Set out every line of the items below as a Markdown table with two columns, No. and Text. Put the line's sequence number under No. and the line itself under Text, and skip any blank lines.

········

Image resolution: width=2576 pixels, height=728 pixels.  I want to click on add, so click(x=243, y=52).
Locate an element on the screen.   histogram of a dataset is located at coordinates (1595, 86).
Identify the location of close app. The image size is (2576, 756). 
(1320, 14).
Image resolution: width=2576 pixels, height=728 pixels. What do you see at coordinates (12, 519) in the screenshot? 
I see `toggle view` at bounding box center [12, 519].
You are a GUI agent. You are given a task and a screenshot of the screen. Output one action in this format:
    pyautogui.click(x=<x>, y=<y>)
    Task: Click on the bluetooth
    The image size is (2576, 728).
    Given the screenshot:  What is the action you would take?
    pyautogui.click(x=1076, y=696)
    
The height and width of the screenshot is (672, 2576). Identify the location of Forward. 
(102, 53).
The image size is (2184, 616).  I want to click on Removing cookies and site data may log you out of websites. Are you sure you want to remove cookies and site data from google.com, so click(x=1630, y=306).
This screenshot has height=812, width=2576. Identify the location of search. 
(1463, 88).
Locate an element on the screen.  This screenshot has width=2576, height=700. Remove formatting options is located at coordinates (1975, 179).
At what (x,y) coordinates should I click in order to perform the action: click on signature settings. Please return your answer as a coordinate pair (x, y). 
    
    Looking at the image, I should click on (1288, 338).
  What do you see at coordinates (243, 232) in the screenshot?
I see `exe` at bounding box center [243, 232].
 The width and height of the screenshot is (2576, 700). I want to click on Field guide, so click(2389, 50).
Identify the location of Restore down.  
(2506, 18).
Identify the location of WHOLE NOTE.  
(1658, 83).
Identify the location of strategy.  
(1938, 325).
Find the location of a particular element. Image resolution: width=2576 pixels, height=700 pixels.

········

Solution ::
| No. | Text |
|---|---|
| 1 | Image resolution: width=2576 pixels, height=728 pixels.  I want to click on add, so click(x=243, y=52). |
| 2 | Locate an element on the screen.   histogram of a dataset is located at coordinates (1595, 86). |
| 3 | Identify the location of close app. The image size is (2576, 756).  |
| 4 | (1320, 14). |
| 5 | Image resolution: width=2576 pixels, height=728 pixels. What do you see at coordinates (12, 519) in the screenshot?  |
| 6 | I see `toggle view` at bounding box center [12, 519]. |
| 7 | You are a GUI agent. You are given a task and a screenshot of the screen. Output one action in this format: |
| 8 |     pyautogui.click(x=<x>, y=<y>) |
| 9 |     Task: Click on the bluetooth |
| 10 |     The image size is (2576, 728). |
| 11 |     Given the screenshot:  What is the action you would take? |
| 12 |     pyautogui.click(x=1076, y=696) |
| 13 | The height and width of the screenshot is (672, 2576). Identify the location of Forward.  |
| 14 | (102, 53). |
| 15 | The image size is (2184, 616).  I want to click on Removing cookies and site data may log you out of websites. Are you sure you want to remove cookies and site data from google.com, so click(x=1630, y=306). |
| 16 | This screenshot has height=812, width=2576. Identify the location of search.  |
| 17 | (1463, 88). |
| 18 | Locate an element on the screen.  This screenshot has width=2576, height=700. Remove formatting options is located at coordinates (1975, 179). |
| 19 | At what (x,y) coordinates should I click in order to perform the action: click on signature settings. Please return your answer as a coordinate pair (x, y).  |
| 20 |     Looking at the image, I should click on (1288, 338). |
| 21 |   What do you see at coordinates (243, 232) in the screenshot? |
| 22 | I see `exe` at bounding box center [243, 232]. |
| 23 |  The width and height of the screenshot is (2576, 700). I want to click on Field guide, so click(2389, 50). |
| 24 | Identify the location of Restore down.   |
| 25 | (2506, 18). |
| 26 | Identify the location of WHOLE NOTE.   |
| 27 | (1658, 83). |
| 28 | Identify the location of strategy.   |
| 29 | (1938, 325). |
| 30 | Find the location of a particular element. Image resolution: width=2576 pixels, height=700 pixels. |